Multi-parental cross design-based QTL mapping approach dissected the fruit firmness and softening genetic control in European pears (Pyrus communis).

Fruit firmness and softening rate are two key quality parameters defined by the enzymatic disassembly of the polysaccharide architecture of the primary cell wall and middle lamella structure. Technological control of fruit ripening in pear, while extending shelf-life, can negatively affect general fruit quality. Therefore, genetic improvement of these properties can represent a valuable alternative. Two bi-parental populations were employed to dissect the genetic control of static and dynamic firmness parameters, considering fruit firmness assessed at harvest and after storage, as well as the definition of softening and storage index-derived parameters. The integrated QTL analysis was performed through a Multi-Parental Cross Design based on a Pedigree Based Analysis approach.
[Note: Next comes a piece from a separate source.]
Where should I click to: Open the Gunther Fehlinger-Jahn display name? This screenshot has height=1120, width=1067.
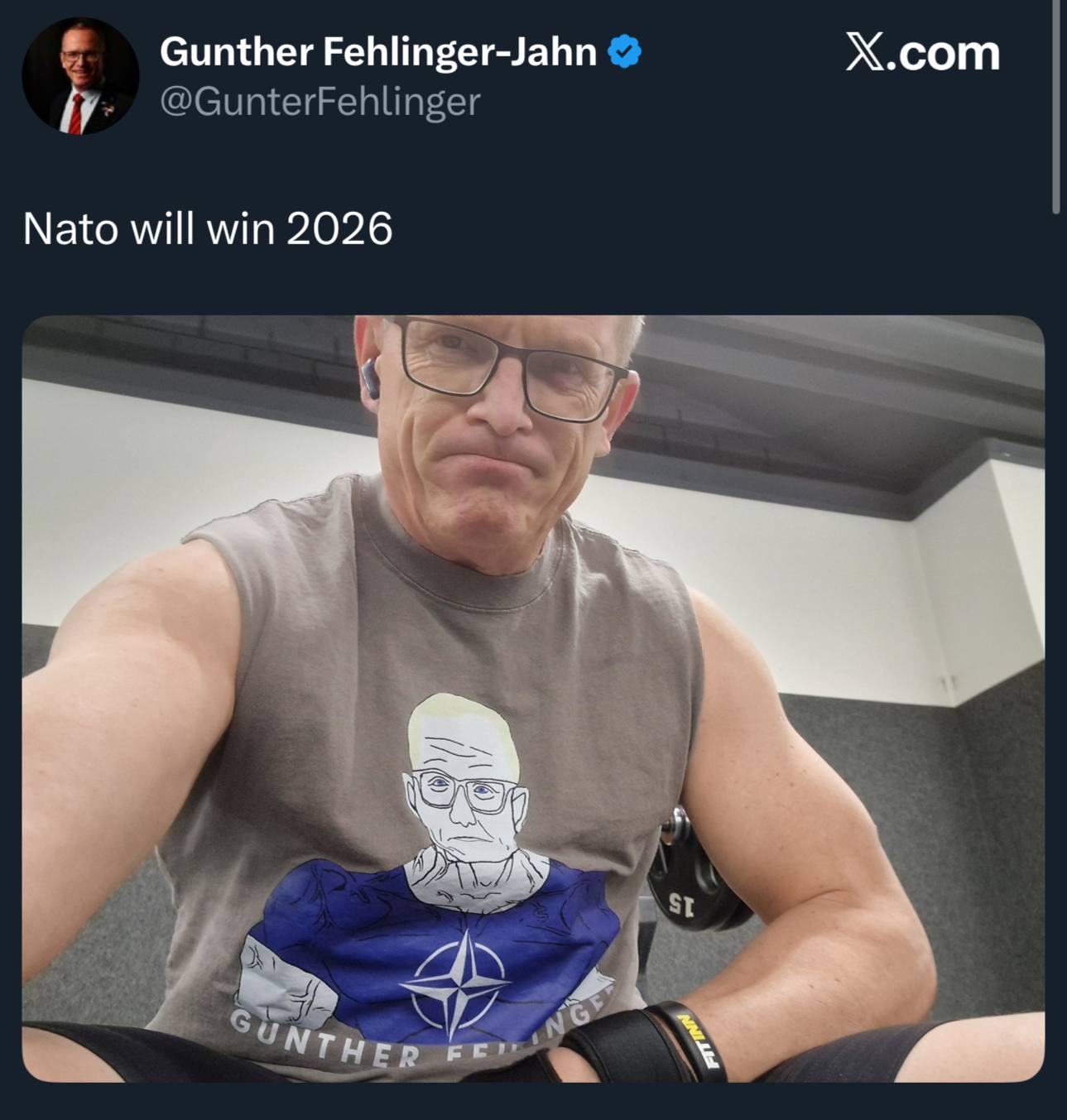coord(378,52)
This allowed the identification of specific QTL signatures distinguished by an increasing cumulative percentage of variability expressed from harvest to postharvest stage and highlighted the presence of a major QTL on linkage group 3. The QTL intervals were distinguished by the presence of several classes of genes involved in the degradation of the cell wall, such as expansins, polygalacturonases and pectate lyase. The haploblocks (HBs) derived by single SNPs also elucidated the role of HB-alleles as potential marker tools to assist breeding programs aimed at improving fruit firmness and softening, especially during postharvest.